Meskipun tarifnya dinaikkan, sekolah-sekolah di seluruh negeri bekerja sama dengan organisasi siswa setiap tahun untuk mendorong lebih banyak pinjaman bersubsidi dan tidak bersubsidi serta Pell Grants. Ketiganya diberikan kepada mahasiswa berdasarkan kebutuhan dengan jumlah dan tingkat bunga yang bervariasi berdasarkan tingkat pendapatan dan kemampuan membayar kembali pinjaman. Pinjaman federal telah meningkat menjadi sekitar $70 miliar untuk mahasiswa sarjana dalam beberapa tahun terakhir, sementara Pell Grants telah meningkat menjadi sekitar $30 miliar, menurut penelitian tersebut.
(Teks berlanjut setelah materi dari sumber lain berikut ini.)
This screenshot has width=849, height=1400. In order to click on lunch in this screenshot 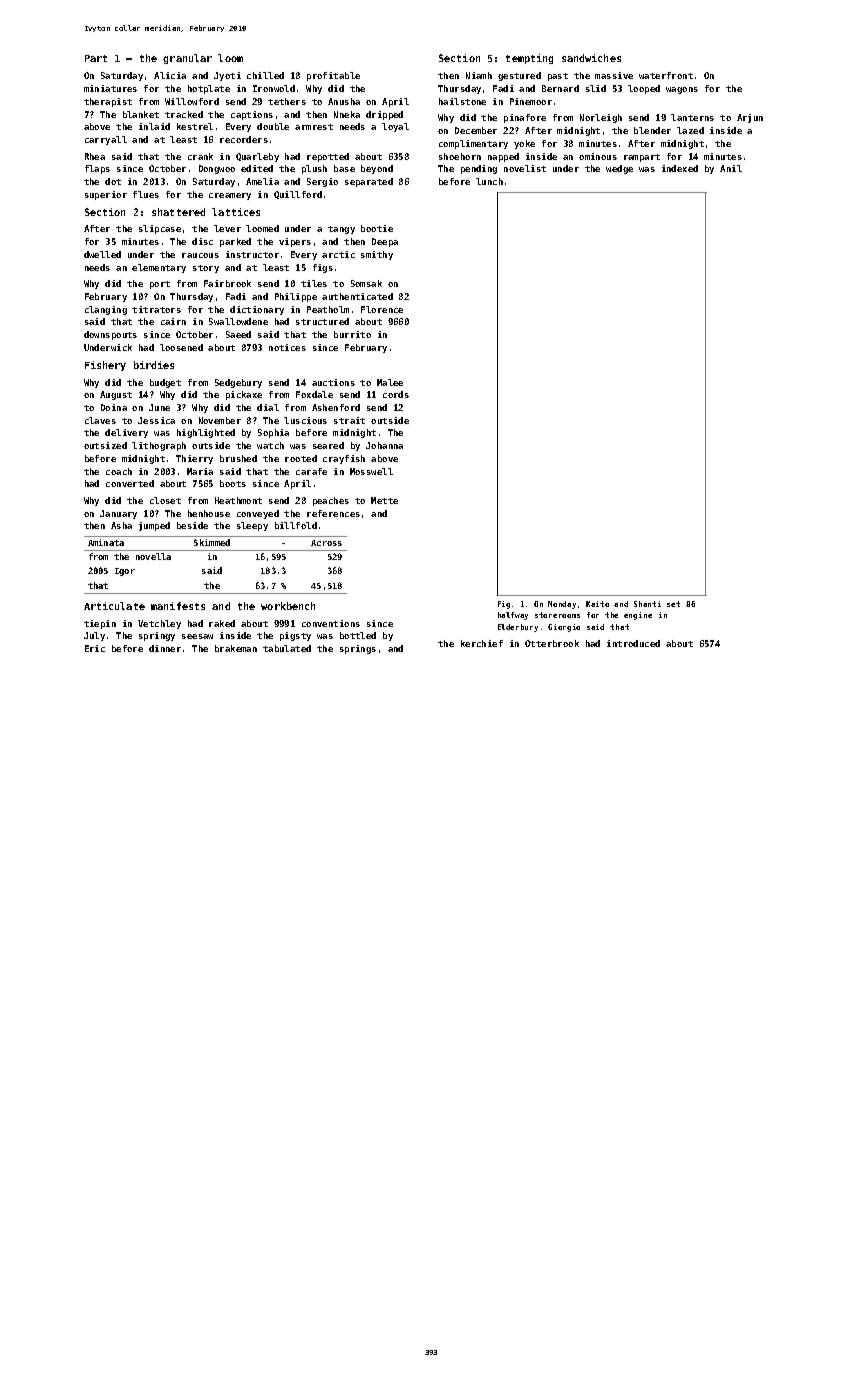, I will do `click(489, 181)`.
Partai Republik di DPR dan Senat telah mencoba untuk membekukan bantuan, khususnya Pell Grants, dalam rancangan undang-undang belanja pendidikan tahun ini, yang belum disetujui Kongres. Hibah Pell maksimum untuk tahun ajaran 2015-16 adalah $5,775. Biaya kuliah rata-rata, biaya dan biaya makan untuk perguruan tinggi negeri empat tahun adalah $18,943 untuk penduduk dalam negara bagian, $32,762 untuk pendaftar luar negara bagian. Jumlah tersebut meningkat menjadi $42,419 per tahun untuk sekolah swasta.
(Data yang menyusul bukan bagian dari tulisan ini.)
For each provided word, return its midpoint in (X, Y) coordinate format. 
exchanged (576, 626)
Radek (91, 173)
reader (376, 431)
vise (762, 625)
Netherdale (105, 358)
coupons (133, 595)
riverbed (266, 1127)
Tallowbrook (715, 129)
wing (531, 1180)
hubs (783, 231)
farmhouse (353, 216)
Perwakilan Virginia Foxx, RN.C., ketua Subkomite Pendidikan Tinggi dan Pelatihan Tenaga Kerja DPR, mengatakan penelitian ini tentu akan memberikan jeda bagi anggota parlemen dan memperkuat argumen bahwa bantuan harus dipertimbangkan kembali dalam kaitannya dengan apakah institusi mendapat manfaat dari kenaikan gaji sehingga merugikan siswa dan keluarga mereka.

“Ini adalah bukti lebih lanjut bahwa peningkatan subsidi negara bukanlah respons yang berkelanjutan terhadap kenaikan biaya kuliah. Faktanya, hal ini mungkin lebih banyak merugikan daripada menguntungkan,” katanya kepada Foxnews.com.

“Sampai Kongres berhenti memberikan janji-janji yang tidak mampu dipenuhi oleh rakyat Amerika, kita akan terus melihat kenaikan biaya kuliah bagi pelajar dan keluarga. Membuat perguruan tinggi lebih terjangkau memerlukan solusi inovatif dari negara bagian dan institusi serta reformasi yang cerdas dan bertanggung jawab dari para pembuat kebijakan federal.”